Every Cash Register is a Polling Booth

Harrisonburg Farmers Market
"Deciding we won't drive to that chain grocery store and buy that imported pineapple is a path to liberation. Deciding to walk to the farmers' market and buy fresh, local peas is like spitting in the eye of the industries that control us. Every act of refusal is also an act of assent. Every time we way no to consumer culture, we say yes to something more beautiful and sustaining. Life is not something we go through or that happens to us; it's something we create by our own decisions."
- Kathleen Dean Moore, If Your House Is On Fire

When it comes to making all of my purchases in light of my professed values, I still have a long way to go. Too often I am lured into simply buying what or where things are the least expensive. But I realize that every purchase is also a vote in favor of the kind of causes, people and policies I really want to support. Do I want to invest in more family-run enterprises or in Wall Street-related corporate ones?

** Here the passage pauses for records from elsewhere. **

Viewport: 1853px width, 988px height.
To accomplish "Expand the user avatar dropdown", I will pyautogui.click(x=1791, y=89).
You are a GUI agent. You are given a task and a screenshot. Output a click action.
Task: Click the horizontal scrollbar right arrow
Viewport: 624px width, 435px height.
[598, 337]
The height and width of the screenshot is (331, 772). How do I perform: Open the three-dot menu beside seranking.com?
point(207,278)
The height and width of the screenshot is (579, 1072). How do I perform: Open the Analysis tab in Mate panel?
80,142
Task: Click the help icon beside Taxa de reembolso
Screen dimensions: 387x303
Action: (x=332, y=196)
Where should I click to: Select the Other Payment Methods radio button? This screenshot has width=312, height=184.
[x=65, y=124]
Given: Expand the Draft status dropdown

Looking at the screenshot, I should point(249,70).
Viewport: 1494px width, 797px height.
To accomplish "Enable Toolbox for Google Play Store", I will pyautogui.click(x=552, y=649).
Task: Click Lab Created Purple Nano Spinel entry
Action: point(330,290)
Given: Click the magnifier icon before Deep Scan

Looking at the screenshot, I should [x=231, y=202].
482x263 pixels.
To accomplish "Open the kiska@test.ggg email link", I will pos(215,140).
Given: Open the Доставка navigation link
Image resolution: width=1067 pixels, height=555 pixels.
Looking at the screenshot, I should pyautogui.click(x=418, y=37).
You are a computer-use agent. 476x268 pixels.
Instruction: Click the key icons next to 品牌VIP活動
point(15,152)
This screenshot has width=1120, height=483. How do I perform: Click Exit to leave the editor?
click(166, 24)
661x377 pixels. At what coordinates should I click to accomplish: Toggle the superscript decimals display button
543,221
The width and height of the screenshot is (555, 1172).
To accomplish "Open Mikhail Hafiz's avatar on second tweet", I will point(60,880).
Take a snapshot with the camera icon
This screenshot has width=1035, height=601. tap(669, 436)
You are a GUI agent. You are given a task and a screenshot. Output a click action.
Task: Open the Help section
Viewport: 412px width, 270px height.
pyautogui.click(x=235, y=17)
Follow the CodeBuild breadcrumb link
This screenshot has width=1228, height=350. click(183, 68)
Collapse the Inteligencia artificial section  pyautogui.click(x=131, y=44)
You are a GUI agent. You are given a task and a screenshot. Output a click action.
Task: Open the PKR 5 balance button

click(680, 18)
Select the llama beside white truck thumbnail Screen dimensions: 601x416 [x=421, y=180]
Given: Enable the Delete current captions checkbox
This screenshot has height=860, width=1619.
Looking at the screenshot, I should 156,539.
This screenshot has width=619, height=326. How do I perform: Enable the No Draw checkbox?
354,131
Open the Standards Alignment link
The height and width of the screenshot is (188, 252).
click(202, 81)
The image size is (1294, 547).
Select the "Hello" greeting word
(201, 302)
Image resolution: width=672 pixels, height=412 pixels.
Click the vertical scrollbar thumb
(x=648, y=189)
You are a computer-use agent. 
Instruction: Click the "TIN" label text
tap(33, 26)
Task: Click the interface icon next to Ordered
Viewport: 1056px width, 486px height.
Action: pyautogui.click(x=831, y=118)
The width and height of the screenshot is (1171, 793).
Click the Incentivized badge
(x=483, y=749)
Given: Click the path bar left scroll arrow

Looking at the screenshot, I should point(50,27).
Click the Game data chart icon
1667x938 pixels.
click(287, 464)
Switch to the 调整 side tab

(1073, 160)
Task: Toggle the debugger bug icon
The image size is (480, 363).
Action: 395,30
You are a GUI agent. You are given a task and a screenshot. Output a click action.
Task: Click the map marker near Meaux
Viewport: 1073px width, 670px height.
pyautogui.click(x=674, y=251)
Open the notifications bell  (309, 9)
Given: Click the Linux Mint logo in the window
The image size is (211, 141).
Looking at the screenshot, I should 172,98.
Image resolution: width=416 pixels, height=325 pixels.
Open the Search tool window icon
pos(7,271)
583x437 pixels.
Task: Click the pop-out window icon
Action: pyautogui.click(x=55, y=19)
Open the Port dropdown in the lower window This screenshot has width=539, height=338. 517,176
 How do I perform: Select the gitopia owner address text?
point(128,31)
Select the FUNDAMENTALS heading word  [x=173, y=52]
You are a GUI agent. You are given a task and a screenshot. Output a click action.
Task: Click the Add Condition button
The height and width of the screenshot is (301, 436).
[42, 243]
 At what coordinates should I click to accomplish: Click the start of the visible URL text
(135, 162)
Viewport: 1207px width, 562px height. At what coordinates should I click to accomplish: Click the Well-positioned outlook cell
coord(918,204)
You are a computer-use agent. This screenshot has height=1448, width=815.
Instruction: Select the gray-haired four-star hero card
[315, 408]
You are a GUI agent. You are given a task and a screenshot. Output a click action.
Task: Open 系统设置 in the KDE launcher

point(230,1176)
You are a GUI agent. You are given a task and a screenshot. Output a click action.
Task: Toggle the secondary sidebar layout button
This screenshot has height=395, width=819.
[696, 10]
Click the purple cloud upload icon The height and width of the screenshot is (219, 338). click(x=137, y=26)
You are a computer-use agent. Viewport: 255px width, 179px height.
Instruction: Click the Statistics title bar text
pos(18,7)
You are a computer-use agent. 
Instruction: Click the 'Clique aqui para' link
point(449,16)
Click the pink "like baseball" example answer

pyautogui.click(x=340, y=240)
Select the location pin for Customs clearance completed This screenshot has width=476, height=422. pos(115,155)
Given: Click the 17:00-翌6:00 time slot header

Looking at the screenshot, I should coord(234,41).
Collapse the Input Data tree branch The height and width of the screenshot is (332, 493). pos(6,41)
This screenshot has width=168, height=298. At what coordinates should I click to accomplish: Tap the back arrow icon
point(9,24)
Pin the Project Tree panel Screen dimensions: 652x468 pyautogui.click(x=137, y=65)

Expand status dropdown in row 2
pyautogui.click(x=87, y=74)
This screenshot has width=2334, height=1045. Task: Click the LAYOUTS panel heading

Do I want to support more locally produced (native) foods and other products or more of those imported from long distances (exotic ones)? Do I choose to support businesses that pay fair wages or those that exploit workers?

I wrote this little limerick some time ago:

Instead of our shopping at mall-marts,
and thus lend support to more sprawl-marts,
      Let's choose Red Front, local shops,
      The Little Grill and Friendly City Co-ops,
And shun box store chains like our Wal-marts.

As Justin Shull writes in a 1/14/14 Daily News-Record op-ed piece: 

"Our culture is focused on more for less. Most advertisements focus on providing the consumer with a greater quantity of a product for a lower price. There is, however, no mention of quality. Let’s say you spend $40 at a chain restaurant a week. A significant portion of that $40 is outsourced to major corporations from distant states (or countries) whose food is of a lower quality and whose employees may be severely under-compensated. The food and agriculture industries are a great example of the centralized power problem. By outsourcing our spending to large, distant corporations, we are personally dismantling our local economies.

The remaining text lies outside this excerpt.